Ossessione Review

Ossessione
Drifter Gino begins an affair with Giovanna when he happens upon the truck-stop inn she runs with her older husband, Bragana. However, they become victims of their own murderous passion and, despite her pregnancy, they have already begun to drift apart by the time the police close in on them.

by David Parkinson |
Published on
Release Date:

16 May 1943

Running Time:

140 minutes

Certificate:

PG

Original Title:

Ossessione

Luchino Visconti owed several debts to Jean Renoir. He not only gained his first on-set experience as the auteur's assistant on Une Partie de Compagne and Les Bas-Fonds, but he also got to help Carl Koch complete Renoir's abandoned adaptation of Tosca. Most significantly, however, Renoir gave him the copy of James M. Cain's The Postman Always Rings Twice that inspired Visconti's debut, which has since become acknowledged as the first neo-realist feature.

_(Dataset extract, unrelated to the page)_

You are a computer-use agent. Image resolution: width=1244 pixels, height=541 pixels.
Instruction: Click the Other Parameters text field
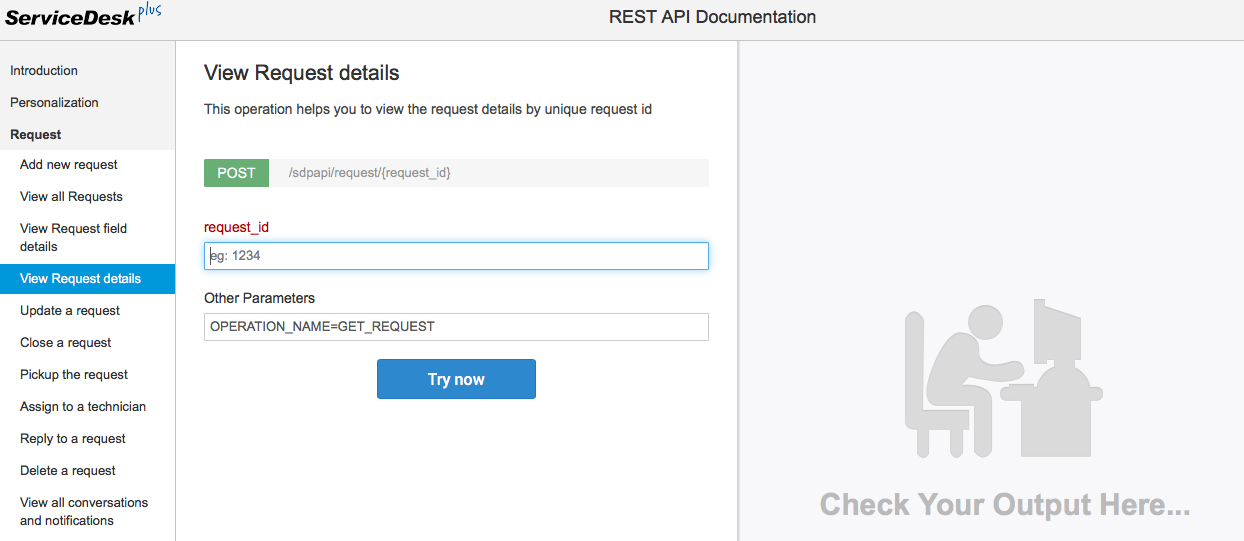click(x=456, y=327)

    Having been prevented by Culture Minister Alessandro Pavolini from filming Giovanni Verga's short story, `Granigna's Lover', and lacking the funds to adapt Hermann Melville's Billy Budd, Visconti translated Cain's seedy story to an Italian setting with the help of director Giuseppe De Santis and novelist Alberto Moravia. They ditched the book's first person perspective and introduced the ambiguous character of La Spagnola, the gay outsider whose relationship with Gino counterbalanced his unhappy passion with Giovanna. But, most crucially, they removed the original's hard-boiled cynicism and replaced it with an almost classical sense of tragedy, which saw fate playing the cruellest of tricks upon the lovers.

    Some have seen Ossessione as an allegory of Italy's insane surrender to the bellicosity of Fascism. But the decision to make Bragana a fan of Verdi suggests that Visconti was more interested in operacising the action (as he would later do with Senso and The Leopard) - although he confined this grandiloquence to the melodrama by insisting on a resolutely realist mise-en-scène.

     Visconti had Massimo Girotti and Clara Calamai adopt a naturalist acting style, which reduced their gestures and glances to a poetic minimalism that was reinforced by the atmospheric use of silence. Moreover, he also tended to film them in medium shots, which consistently located them within their environment, whether inside the inn or on the streets of Ferrara and Ancona. This uncompromising portrait of the Po provinces so enraged film critic Vittorio Mussolini that he declared the film to be unpatriotic. However, his father, Il Duce, permitted its release with minor cuts and it survived the war to become a cinematic milestone.

One of cinema's most exceptional debuts, this is a bona fide classic.